Journée de colère d'étudiants tunisiens contre les "violences policières"

"Journée de colère" étudiante en Tunisie après des "violences policières", le 14 avril 2017 à Tunis (Afp)

Une "journée de colère", marquée par un appel à une grève générale, a été observée vendredi par des étudiants tunisiens qui entendaient dénoncer des "violences policières" survenues trois jours plus tôt lors d'une manifestation à Tunis, a-t-on indiqué de source syndicale.
A cette occasion, 200 à 300 manifestants ont participé à partir de la mi-journée à un rassemblement sur l'avenue Habib Bourguiba, sous un important dispositif sécuritaire -une trentaine de cars de police au total y étaient stationnés-, a constaté un journaliste de l'AFP.
Après avoir scandé des slogans devant le théâtre municipal, ils ont tenté de rejoindre le ministère de l'Intérieur, situé à proximité, mais ont été bloqués par les forces de l'ordre, entraînant quelques bousculades, d'après la même source.
En milieu d'après-midi, manifestants et policiers se faisaient toujours face sur l'avenue en partie fermée à la circulation.
Un dirigeant de l'Union générale des étudiants de Tunisie (UGET), Nidhal Khadraoui, avait auparavant indiqué à l'AFP que la "journée de colère" décrétée par le syndicat visait à dénoncer les "violences policières" ayant émaillé un sit-in mardi devant la présidence du gouvernement.

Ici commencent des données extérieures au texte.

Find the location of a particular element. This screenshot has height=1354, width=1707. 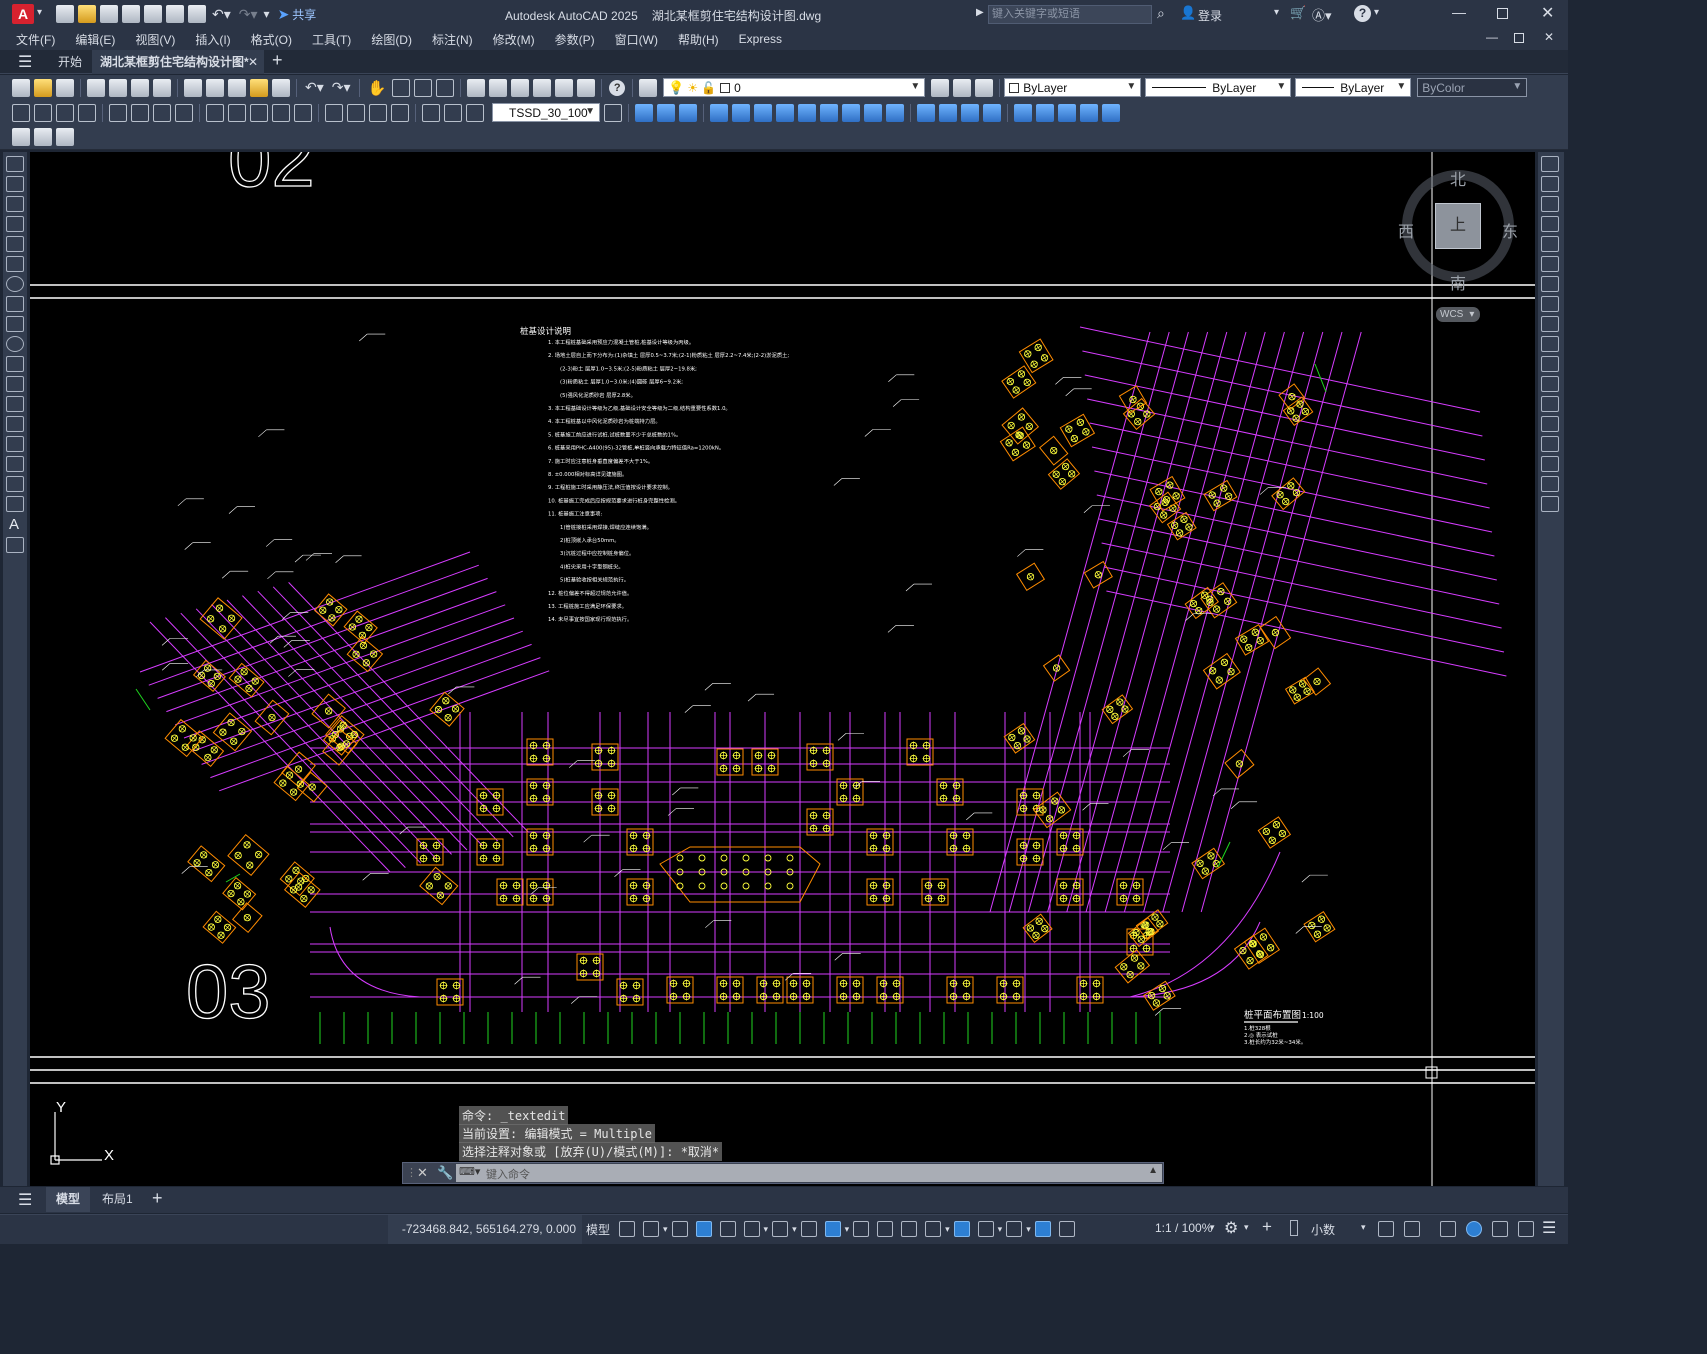

redo-icon: ↷▾ is located at coordinates (248, 14).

Ce jour-là, "42 étudiants" en droit ont été blessés, "dont cinq grièvement", a-t-il affirmé, soulignant disposer de "photos et vidéos" montrant ces blessures.
Ce sit-in étudiant était intervenu en réaction à un décret ministériel modifiant les conditions d'accès au concours d'entrée à l'Institut supérieur de la magistrature (ISM).
Dans une déclaration à la radio privée Mosaïque FM, le ministre de l'Intérieur Hédi Majdoub a démenti toute violence de la part des forces de l'ordre, affirmant que les heurts de mardi avaient opposé deux groupes d'étudiants.
"Aucune enquête n'a été ouverte sur ce sujet parce qu'il n'y a eu aucune agression sur les étudiants en droit de la part de l'institution sécuritaire", a-t-il dit.